Just over a year ago today, I wrote a note to our employees that we were planning to close our offices for at least two weeks due to COVID-19. While we didn’t know it then, two weeks would turn into 52 weeks, and still counting.
As CEO of Riverbed, and in every leadership role throughout my career, I never went a week without either working at headquarters, visiting another office, or meeting in person with customers, partners or investors. But for the last year, I have worked 100% from home, have not used a traditional office phone once, and only on a few occasions have seen a member of my leadership team in person. Our entire organization has been remote for a full year! After dozens of meeting interruptions from my dogs and 365 pots of coffee later, here are some of my lessons learned and what’s next for the future of how we work.
People always come first
When the pandemic hit, our top priority was the health and safety of employees, customers, partners, and the community. And in times of crisis, the role and importance of communications is crucial. We communicated to employees frequently and transparently in town halls, Q&A forums, BU sessions, staff meetings, one-on-ones. Things were changing fast—by the hour at times. It was important to the leadership team to stay close to our people and help them through this challenging time. We also asked our employees to stay close to our partners and customers—many who were also dealing with challenging and stressful times at home and work. When you are there for your customers, partners and employees during tough times, they remember.

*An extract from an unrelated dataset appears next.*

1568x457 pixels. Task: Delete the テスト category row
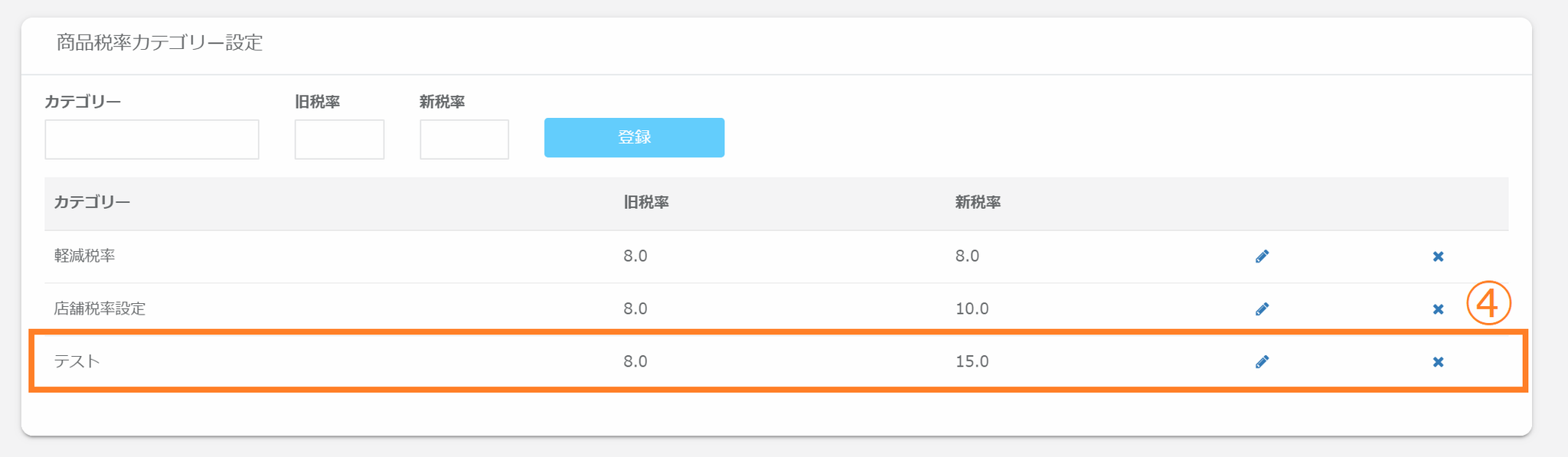[1438, 362]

We worked 100% remote and stayed very productive
At the onset of the pandemic, we did an initial test with one business unit in early March, and a week later, every single employee was remote. I believed we’d be okay, but this was new territory for our company, our systems, managers and culture. What we experienced with our team is when you have high performers, they perform and deliver regardless of location.

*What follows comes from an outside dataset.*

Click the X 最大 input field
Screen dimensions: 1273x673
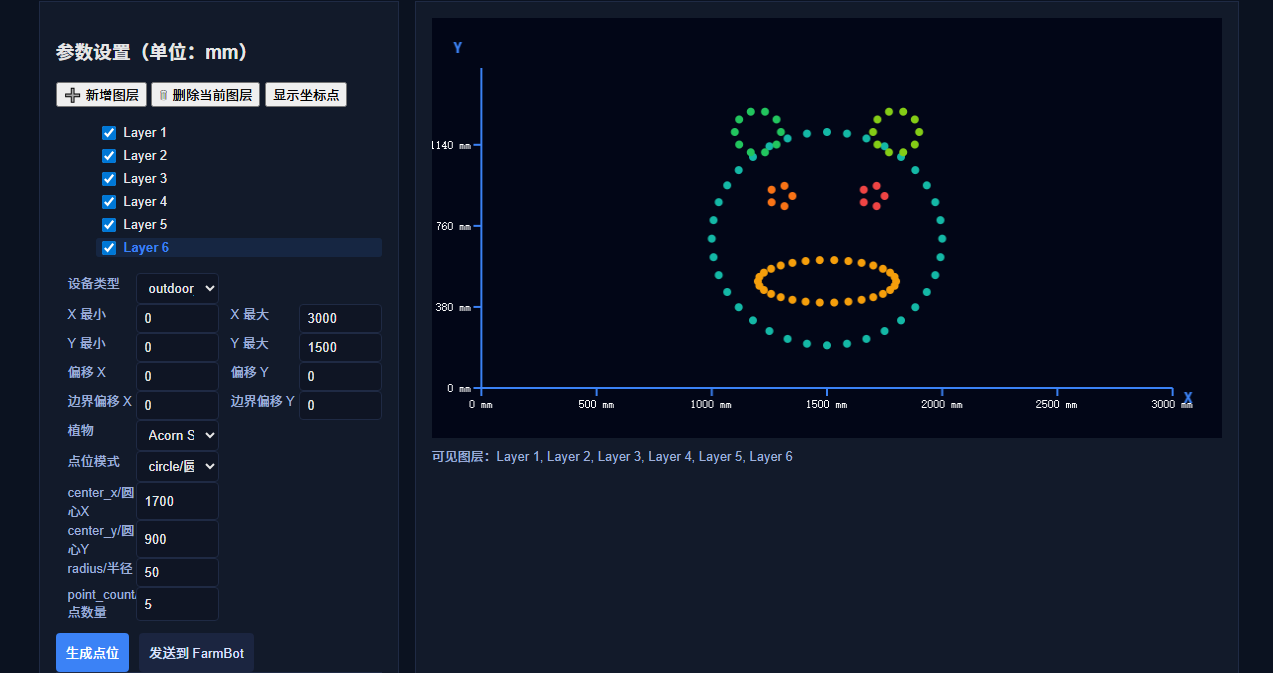pos(340,319)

Fortunately, our company also offers software that helps. Client Accelerator delivers application acceleration to mobile workers by optimizing laptops and PCs; and SaaS Accelerator boosts the performance of popular SaaS applications such as Microsoft Office 365 and Salesforce by reducing network latency. These solutions, along with video and collaboration apps gave our employees an in-office experience at home and ensured our team was able to stay highly productive even in the midst of a pandemic where we were 100% remote.

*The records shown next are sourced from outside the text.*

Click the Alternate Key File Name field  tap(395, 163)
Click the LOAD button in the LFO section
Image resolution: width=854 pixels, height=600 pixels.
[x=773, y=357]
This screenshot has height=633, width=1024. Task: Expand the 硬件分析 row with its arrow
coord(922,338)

Business does not stop in a pandemic
It may pause momentarily, but it keeps moving. You can take the opportunity or be paralyzed by it. Riverbed, like many others, took the challenge and navigated the business through the storm. There were good days and there were turbulent days. But we kept going, and I’m very proud of our team’s perseverance. We pivoted to meet the pressing needs of customers, leveraged video collaboration tools for sales calls, and did a lot of contingency planning.
For our customers, we placed greater focus on our work-from-anywhere solutions as well as our Network Performance offerings. As employees started working remotely, organizations needed greater visibility across the network to ensure users were up and running and that productivity and performance were not impacted. Additionally, enterprise and government customers are also finding that as more users are remote, the security perimeter greatly expands. Leveraging network visibility can play an important role in identifying and mitigating cybersecurity threats by helping with threat hunting, incident response and forensics.
We’re capable of doing a lot more than we think
When I worked at Mitel, we were planning for a day when collaboration tools in business would become ubiquitous and digitization would drastically change business models. We were beginning to see progress, but mass market adoption looked to be five years out. And then COVID hit, and a five-year build happened in THREE months! Businesses, healthcare organizations, government agencies, manufacturers, banks, retailers all evolved their business models, while supporting one billion remote workers overnight (up from approximately 350 million).
There were many heroes. As a CEO of a technology solutions provider, I can’t say enough about our customers—and how big of a role the CIO and IT organizations played in helping businesses and governments handle this massive and immediate change, and help maximize productivity and performance in their organizations during a very tough environment. Yes, we are capable of doing a lot more than we think.
The future of work will be different and better
Post COVID, many organizations will shift toward hybrid models, with employees increasingly remote or working from anywhere (#WFA). Offices won’t fully vanish. However, increasingly HQ and regional offices will become collaboration centers, with employees coming in for critical meetings or projects, using large hoteling and collaboration spaces. This is the direction Riverbed is moving. Prior to COVID, approximately 70% of our employees worked in offices full-time. After COVID, this will drop to 20%, with most employees working remote and coming into the office a day or two a week. While the percentages may vary by industry and region, and there are still roles that are best served in person, there is a clear shift toward hybrid and remote work with 600 million people expected to work remote by 2024, up approximately 70% before the pandemic. And while traveling to meet customers and colleagues will still remain important, we will also find ourselves doing some of those meetings face to face using video.
What’s encouraging is the future of work will bring forward a number of benefits we always strived for—fewer commutes for better work/life balance and less impact on the environment; greater conveniences and experiences with new digital models; and the democratization of talent, where opportunities once out of touch due to location will be within reach for future generations. With the future of work, we are starting to unlock the true promise of technology.
In closing, this has been a very challenging year with a global pandemic that has impacted so many. But it has also taught us many lessons in business and life—what matters most, what we’re capable of, and how the future of work will be better for us and our world.